I see there are several very useful threads on how to darken the cladding. Rather that make duplicates on each thread. I thought I would post this here. I hope the people with ongoing thread update their pics I am watching closely.
I am also hoping that a understanding of the problem will help those people develop a fix. With the knowledge it will very likely never completely go away.
In the rubber industry we would call that "greying" Bloom. And plastics are very similar in process as rubber/
The bloom is not the fading of the color from the sun. Although sunlight does draw it out faster. A vx that had been stored its entire life in a dark room would eventually bloom.
The bloom is typically a compound in the raw plastic or rubber. Most if the time it is either a filler. An ingredient that shouldn't effect testing properties that make for larger batches (like adding water to whiskey) or a mold release agent. To allow the product to be removed from molding without tearing.

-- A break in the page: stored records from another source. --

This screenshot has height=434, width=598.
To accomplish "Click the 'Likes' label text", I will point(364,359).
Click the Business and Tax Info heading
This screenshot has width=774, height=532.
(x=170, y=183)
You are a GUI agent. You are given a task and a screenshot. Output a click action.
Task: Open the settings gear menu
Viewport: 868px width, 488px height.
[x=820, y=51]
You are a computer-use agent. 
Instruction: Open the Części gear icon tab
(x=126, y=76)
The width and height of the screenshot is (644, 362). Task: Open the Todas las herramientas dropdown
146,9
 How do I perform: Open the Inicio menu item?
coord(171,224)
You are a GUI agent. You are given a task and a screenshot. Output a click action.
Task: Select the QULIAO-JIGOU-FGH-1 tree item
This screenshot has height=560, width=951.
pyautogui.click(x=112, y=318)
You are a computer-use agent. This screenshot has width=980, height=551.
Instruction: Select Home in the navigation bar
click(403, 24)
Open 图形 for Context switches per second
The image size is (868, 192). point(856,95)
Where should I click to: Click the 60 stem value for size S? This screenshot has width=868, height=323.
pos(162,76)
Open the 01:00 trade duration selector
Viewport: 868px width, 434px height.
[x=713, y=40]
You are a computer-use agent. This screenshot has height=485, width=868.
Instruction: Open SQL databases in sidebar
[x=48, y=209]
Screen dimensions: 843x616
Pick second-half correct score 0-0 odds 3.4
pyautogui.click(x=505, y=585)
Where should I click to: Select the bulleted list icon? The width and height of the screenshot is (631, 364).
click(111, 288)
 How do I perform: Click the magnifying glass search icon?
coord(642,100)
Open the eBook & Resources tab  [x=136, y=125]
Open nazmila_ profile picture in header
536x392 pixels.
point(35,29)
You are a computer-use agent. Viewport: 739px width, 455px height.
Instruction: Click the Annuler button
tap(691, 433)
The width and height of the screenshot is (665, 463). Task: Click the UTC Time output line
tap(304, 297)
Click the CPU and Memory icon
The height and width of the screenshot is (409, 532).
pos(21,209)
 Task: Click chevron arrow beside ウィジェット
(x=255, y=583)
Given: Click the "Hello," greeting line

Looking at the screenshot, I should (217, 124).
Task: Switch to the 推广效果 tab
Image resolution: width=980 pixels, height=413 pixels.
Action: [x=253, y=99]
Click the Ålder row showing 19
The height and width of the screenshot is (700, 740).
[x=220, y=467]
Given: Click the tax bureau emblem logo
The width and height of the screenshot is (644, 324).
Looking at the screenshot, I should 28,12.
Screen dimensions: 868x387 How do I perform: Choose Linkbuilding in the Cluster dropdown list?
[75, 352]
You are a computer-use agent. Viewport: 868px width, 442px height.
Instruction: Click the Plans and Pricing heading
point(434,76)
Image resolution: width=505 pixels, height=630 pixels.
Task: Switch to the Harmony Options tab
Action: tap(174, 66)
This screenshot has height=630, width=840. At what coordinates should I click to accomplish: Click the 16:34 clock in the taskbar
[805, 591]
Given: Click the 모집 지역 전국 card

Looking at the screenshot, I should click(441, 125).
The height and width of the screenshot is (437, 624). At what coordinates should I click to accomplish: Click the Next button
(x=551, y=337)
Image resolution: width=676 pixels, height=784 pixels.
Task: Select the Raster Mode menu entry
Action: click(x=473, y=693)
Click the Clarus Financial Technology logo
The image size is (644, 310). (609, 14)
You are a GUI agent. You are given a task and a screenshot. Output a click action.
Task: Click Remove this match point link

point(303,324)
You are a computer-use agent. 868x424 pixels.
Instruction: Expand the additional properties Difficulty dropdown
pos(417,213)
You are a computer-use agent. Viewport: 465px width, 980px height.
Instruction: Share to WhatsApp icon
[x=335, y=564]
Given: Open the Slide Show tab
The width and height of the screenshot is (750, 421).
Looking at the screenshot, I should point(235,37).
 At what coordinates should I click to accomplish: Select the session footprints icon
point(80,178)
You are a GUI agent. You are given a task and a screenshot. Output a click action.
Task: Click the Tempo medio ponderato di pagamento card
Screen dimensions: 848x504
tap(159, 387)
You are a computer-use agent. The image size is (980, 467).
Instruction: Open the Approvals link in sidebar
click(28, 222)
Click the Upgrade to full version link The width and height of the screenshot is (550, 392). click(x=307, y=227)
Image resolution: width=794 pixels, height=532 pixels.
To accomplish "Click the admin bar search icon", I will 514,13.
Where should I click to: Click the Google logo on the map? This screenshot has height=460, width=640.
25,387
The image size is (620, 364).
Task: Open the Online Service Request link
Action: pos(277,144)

The effectiveness of the products we are using is not how well they protect from the environment. But rather keeping this compound from leaching to the surface. The best way to hold the bloom at bay is with paint type of products. Because they hold it in. But paint on a simi rigid product is sketchy at best.
The reason stuff blooms is because whether its plastic or rubber. None of the things are fully cured. Rubber can be as low as 60% cured, not sure about plastic but I am sure its state of cure would not be 100%. Because 100% would make the rubber or plastic brittle. This is why heat guns are pretty effective at making it stay away longer.
We used to use Toluene to remove. Which by the way is absorbed through your genitals like 200% faster than you hands (to much free time in the lab with the MSDS books) It will remove bloom. But it will do nothing to hold it at bay.